You really believe nothing bad could possibly happen by asking a pitcher to do something twice potentially in a series that HE has never done before? We can’t treat pitchers like complete robots here. The Rangers have talked to Lee about short rest. He isn’t comfortable with it.
Disagree strongly. Sanchez pitched well on the road all year, was absolutely dominant in his first road start of the postseason, and very good in his second (his one rough patch in the first could’ve been mitigated either by Mike Fontenot not making an error or by the ump calling the 3-2 pitch to Rollins a strike instead of a ball, which would’ve been entirely defensible). In game 6, he was off before the game started == in his postgame comments he noted that he had no life on his fastball even in his bullpen.
Also — even with a six-pack head start, Ranger fans can’t hope to be anywhere near as hostile as Phillie fans.
All told, given Sanchez’s strikeout stuff and Cain’s righty-flyballer characteristics, this is absolutely the right decision.
Well — as a Giants fan, I’d personally rather see him combine his peripherals from the regular season and his luck from the postseason. But in any case, I do think it’s important to measure that “controllable” stats (K, BB, HR) aren’t really “controllable” in a small sample size. Or rather — it’s impossible to tell whether even these stats are reflective of a pitcher’s true talent or are just aberrations owing to any number of variables in a small sample.
I hear you — but on the flip side, he’s less likely to make two starts. Game 7 won’t exist unless a lot of circumstances conspire, so I’d rather be assured of having our best on the mound for the contingencies of games 5 and 6.
After Cameron told us Sabathia shouldn’t be used in game six, because “the Yankees have to win both games anyway,’ I’m thinking big Dave should just refrain from the embarrassment of making any more recommendations to big league managers.

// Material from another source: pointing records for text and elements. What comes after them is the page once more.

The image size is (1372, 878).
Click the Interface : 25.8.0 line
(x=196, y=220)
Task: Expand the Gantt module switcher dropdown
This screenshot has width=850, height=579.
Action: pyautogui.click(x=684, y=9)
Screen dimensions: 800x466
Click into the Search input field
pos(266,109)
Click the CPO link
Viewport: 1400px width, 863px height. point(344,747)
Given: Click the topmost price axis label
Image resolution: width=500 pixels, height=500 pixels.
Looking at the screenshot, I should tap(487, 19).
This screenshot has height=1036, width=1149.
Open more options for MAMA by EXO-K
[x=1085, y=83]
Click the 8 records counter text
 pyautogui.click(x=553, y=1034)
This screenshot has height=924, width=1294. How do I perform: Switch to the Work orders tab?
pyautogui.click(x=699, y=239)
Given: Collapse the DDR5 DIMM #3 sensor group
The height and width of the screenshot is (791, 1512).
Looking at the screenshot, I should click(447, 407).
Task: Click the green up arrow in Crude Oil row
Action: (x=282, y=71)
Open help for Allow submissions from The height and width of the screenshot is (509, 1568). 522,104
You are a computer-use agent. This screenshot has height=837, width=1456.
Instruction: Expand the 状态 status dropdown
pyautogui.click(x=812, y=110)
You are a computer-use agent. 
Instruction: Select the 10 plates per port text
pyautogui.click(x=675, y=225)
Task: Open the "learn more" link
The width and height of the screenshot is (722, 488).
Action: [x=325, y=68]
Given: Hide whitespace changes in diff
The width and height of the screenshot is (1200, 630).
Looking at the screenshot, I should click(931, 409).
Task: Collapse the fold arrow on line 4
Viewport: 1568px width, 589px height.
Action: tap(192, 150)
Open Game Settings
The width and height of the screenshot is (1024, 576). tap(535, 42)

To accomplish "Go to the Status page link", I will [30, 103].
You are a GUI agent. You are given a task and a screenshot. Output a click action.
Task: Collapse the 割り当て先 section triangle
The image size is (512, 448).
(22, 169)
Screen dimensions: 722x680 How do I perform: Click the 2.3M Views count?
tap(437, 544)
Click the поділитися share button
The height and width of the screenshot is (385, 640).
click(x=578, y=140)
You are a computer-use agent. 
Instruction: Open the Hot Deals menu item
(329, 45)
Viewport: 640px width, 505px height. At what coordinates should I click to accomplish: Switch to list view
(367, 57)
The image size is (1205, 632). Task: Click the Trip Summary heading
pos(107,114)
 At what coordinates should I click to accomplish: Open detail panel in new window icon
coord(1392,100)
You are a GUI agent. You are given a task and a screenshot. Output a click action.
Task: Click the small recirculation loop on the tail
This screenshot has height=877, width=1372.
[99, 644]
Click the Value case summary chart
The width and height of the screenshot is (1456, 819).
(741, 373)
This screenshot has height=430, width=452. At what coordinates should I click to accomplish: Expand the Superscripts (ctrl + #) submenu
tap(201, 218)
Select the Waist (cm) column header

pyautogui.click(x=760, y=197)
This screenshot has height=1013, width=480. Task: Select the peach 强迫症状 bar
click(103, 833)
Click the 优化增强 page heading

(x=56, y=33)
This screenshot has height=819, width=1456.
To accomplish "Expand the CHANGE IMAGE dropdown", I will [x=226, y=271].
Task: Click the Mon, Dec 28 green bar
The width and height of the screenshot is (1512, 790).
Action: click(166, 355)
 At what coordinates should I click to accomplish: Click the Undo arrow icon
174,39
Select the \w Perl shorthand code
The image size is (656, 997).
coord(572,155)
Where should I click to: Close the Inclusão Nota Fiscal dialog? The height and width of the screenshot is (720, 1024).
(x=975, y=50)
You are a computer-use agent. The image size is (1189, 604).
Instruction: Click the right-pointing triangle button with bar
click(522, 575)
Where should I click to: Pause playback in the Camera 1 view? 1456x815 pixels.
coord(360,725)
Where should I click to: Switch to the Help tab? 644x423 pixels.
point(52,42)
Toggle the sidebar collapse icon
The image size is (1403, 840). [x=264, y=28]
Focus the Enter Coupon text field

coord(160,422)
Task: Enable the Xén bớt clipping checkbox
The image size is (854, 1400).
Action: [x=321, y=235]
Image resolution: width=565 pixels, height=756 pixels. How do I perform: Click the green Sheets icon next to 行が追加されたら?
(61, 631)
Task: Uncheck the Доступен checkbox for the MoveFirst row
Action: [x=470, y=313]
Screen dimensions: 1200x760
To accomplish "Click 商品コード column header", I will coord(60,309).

Which team made it to the playoffs because of their manager?
Washington seemed to call some aggressive plays that would be considered “bad baseball” by advanced metrics, and those moves paid off in games that Texas won.
I’m not saying that the manager’s decisions caused a win, I’m just combating this idea that managers have a big influence on the outcome based upon decisions. IMO, they don’t.
There are a few times when a manager will designb a team to play a certain way based upon stadium, personnell, minor league talent, etc that will lead them to be mor successful than others … but those are rare.
Comment by CircleChange11 — October 27, 2010 @ 11:07 am
Buster Olney just tweeted that CJ Wilson is “mashing” and spraying line drives to all fields. Think there’s any chance Washington was taking Wilson’s hitting prowess into account? Or, perhaps more importantly, *should* Washington take something like that into account?
Comment by Sprezzident — October 27, 2010 @ 11:16 am
Interesting idea to get the whole large sample size in. I must admit, though, that while it may display Wash’s thinking, it doesn’t justify it as we all know that Holland has been WAY better than Hunter out of the ‘pen.
Comment by Matt Defalco — October 27, 2010 @ 12:40 pm
I can’t imagine this was the only reason-but apparently CJ Wilson can really hit according to Buster Olney and some scouts…maybe trying to maximize production from pitcher’s spot
I think Ron is making a (small) mistake going Wilson-Lewis but is making the right choice going with Hunter in Game 4.
First, as philkid said Ron loves his roles and “using what got us here.” Also, Wilson didn’t get a hit in interleague play this year but he was a strong hitter in college and is generally considered to be a fairly good hitter for a pitcher. Of course, Lewis is also a decent hitter, posting solid numbers this year and the last two years in Japan.
Hunter in Game 4 is the right call though, I think. Lee has never pitched on short rest and the reward doesn’t outweigh the risk of finding out how that would go for the first time during the World Series. The advanced stats are obviously down on Hunter as they should be, but the Giants are a team he should be able to have success against. Add to that the benefit of Holland coming out of the pen and I think the argument is made.